ここでは、左官工事とは何か、その種類や工事の目的を含めて解説します。

左官工事の仕事は下地造りと仕上げ塗りの2種類

モルタルや壁土といった材料を使って、建築物の床や壁を塗り固めていくのが左官工事です。手にしたコテを自由自在に動かして、壁を塗っていく職人の姿を思い浮かべる人も多いのではないでしょうか。一般的に左官工事というと、建築物の表面部分の仕上げを担うイメージが強いかもしれませんが、実際には壁の基礎となる下地造りが多くを占めています。
左官工事の仕事は、大きく次の2つに分けることができます。

壁の下地造りは、建物の竣工時に表に出ることは少ないものの、これがなくては壁造りが成り立たない重要なプロセスです。仕上げがペンキやタイル張りの場合などは、仕上げを活かすための下地造りのみの作業になる場合もあります。

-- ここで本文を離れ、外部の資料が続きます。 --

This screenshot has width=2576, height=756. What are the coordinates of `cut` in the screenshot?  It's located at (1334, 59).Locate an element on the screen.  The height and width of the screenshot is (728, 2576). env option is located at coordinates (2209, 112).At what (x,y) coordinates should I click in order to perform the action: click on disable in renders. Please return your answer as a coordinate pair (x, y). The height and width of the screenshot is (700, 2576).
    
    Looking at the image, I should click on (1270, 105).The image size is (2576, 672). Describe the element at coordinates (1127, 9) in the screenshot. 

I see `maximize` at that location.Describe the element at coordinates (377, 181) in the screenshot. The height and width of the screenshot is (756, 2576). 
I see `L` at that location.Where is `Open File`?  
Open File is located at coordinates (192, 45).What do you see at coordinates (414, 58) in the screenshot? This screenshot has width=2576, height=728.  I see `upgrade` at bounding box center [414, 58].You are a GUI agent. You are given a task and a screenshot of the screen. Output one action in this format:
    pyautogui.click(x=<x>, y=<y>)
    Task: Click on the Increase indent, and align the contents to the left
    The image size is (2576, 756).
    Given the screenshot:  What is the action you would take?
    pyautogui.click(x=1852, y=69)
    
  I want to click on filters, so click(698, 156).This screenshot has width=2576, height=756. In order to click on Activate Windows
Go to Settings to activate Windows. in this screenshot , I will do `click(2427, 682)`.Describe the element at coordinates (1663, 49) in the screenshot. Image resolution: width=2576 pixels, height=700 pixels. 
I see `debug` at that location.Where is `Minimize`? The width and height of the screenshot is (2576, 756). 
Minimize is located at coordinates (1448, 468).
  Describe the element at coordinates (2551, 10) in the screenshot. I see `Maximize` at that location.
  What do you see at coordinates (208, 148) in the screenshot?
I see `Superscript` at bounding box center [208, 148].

仕上げ塗りは、壁などの表面を塗って仕上げる作業です。土壁や漆喰壁の場合は、下地を造った後で中塗りを重ね、最後に漆喰や珪藻土を使って上塗りを行い、表面全体を仕上げていきます。塗り方によって耐久性にも影響が出るだけでなく、コテの動いた跡がそのまま壁の模様になることもあるため、職人には卓越した技術と芸術性が求められます。
なお、仕上げ塗りでよく使われる上塗りの材料は、次の5つです。

・土
土は、その種類によって壁の表面に個性が出る材料です。基本的には、和室に多く用いられます。

・砂
砂を材料として使うと、滑らかな仕上がりになるのが特徴です。和室や茶室のほか、客間や洋室にも使われます。

・漆喰
漆喰は、石灰石に砂や糊などを加えて水で練り上げたものです。漆喰は、呼吸する材料だともいわれ、湿度の高い時期は水分を吸収し、乾燥する時期は水分を放出して部屋の中を快適に保ってくれます。古くは蔵の壁に多く使われ、その湿度調整ができる特徴によって貴重な収蔵品を守ってきました。
漆喰の主な原料である石灰石は不燃性で防火性が高いこと、シックハウス症候群の原因となるホルムアルデヒドを吸着・除去してくれることから、現代の住宅にも多く取り入れられています。

・プラスター
プラスターは、鉱物質の粉末を水で練った石灰または石膏のことをいいます。白く美しい輝きが特徴で、漆喰壁に似ていることから西洋漆喰と呼ばれることもあります。

・珪藻土
海や湖、川の底に堆積して化石化した植物プランクトンの死骸が珪藻土です。完全な自然素材で有害な化学物質を含まないため、アトピーやシックハウス症候群といったアレルギー症状を引き起こす心配がありません。吸水性、耐火性、断熱性に優れているので、暮らしを守るという意味でも注目されている素材です。

左官工事の現場

左官工事が行われる現場は、大きく町場と野丁場の2つに分類されます。

個人の木造住宅や店舗などの壁を担当する現場のことを町場といいます。部屋によって塗る材料を変えるなどして、暮らしやすさに配慮した作業を行います。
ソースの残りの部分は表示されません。